» TASK INPUTS
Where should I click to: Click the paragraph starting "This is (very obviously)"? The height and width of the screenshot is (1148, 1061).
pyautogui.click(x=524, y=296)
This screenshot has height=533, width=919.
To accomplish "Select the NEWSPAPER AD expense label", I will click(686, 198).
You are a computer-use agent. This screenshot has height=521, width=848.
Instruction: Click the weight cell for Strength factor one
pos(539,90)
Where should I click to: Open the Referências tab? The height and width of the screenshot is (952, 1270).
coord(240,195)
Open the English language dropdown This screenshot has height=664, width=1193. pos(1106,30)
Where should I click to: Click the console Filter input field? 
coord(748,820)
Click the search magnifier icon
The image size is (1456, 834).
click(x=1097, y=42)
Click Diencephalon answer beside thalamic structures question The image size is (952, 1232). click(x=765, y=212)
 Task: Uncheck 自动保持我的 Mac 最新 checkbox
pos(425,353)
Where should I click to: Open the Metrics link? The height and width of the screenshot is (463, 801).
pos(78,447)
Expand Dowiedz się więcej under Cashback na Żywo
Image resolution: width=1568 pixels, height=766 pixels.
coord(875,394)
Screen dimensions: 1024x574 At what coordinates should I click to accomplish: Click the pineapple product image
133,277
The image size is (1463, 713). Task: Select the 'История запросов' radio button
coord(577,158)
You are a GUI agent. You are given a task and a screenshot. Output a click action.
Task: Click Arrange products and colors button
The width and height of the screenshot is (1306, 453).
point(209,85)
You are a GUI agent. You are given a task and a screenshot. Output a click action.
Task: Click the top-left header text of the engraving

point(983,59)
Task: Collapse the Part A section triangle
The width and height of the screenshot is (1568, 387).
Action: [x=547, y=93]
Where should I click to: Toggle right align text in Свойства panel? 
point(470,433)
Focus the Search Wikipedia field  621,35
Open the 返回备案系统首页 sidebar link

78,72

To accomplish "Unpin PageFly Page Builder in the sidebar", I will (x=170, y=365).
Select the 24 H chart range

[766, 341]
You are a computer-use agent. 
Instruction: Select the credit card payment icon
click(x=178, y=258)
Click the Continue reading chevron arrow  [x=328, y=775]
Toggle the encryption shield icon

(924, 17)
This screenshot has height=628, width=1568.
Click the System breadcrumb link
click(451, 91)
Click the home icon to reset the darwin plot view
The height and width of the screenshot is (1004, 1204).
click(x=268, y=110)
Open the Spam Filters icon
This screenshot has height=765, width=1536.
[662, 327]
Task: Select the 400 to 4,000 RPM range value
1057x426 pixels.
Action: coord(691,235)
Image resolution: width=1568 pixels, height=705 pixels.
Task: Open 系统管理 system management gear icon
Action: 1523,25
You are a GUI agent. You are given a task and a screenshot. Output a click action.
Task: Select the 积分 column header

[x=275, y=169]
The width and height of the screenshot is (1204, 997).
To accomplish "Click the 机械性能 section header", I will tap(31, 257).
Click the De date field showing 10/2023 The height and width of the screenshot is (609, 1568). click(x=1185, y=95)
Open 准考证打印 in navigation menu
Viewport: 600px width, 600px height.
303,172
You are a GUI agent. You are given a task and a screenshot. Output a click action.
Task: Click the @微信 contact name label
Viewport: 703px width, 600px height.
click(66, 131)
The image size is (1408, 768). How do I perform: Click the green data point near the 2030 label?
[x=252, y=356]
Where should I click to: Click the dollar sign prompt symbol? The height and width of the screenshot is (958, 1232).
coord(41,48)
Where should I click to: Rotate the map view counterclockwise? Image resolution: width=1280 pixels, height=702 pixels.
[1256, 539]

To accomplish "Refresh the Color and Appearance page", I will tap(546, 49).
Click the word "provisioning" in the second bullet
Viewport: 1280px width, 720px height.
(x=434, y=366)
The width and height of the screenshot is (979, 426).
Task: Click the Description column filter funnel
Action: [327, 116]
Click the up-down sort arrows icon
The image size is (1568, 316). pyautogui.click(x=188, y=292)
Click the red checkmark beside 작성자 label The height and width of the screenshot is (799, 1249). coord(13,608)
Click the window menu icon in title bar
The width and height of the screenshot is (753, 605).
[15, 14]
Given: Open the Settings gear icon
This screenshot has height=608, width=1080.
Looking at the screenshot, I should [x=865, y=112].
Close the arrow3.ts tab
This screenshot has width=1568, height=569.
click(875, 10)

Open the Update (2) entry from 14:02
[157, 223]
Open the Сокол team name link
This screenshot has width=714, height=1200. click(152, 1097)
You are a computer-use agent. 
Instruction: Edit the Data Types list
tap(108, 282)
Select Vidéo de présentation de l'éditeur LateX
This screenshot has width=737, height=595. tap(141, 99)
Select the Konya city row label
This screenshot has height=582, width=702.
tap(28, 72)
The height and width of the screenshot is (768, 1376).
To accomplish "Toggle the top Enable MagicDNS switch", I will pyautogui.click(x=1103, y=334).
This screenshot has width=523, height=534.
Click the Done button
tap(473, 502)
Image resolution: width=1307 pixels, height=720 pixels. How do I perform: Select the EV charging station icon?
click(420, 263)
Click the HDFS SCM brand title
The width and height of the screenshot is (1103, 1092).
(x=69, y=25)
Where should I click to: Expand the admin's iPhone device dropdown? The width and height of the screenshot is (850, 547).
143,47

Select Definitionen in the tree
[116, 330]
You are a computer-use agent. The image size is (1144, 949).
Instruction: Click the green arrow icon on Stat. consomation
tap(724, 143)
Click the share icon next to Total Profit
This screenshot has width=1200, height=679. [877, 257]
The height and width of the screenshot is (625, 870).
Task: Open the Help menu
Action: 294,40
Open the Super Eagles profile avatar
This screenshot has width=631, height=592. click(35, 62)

» YOUR ASSIGNMENT
Throughout the records above, find the lines in which the word "computer" appears and return them.

» WRITTEN SOLUTION
You are a computer-use agent. This screenshot has height=521, width=848.
You are a computer-use agent. 
You are a computer-use agent. 
You are a computer-use agent. The image size is (1144, 949).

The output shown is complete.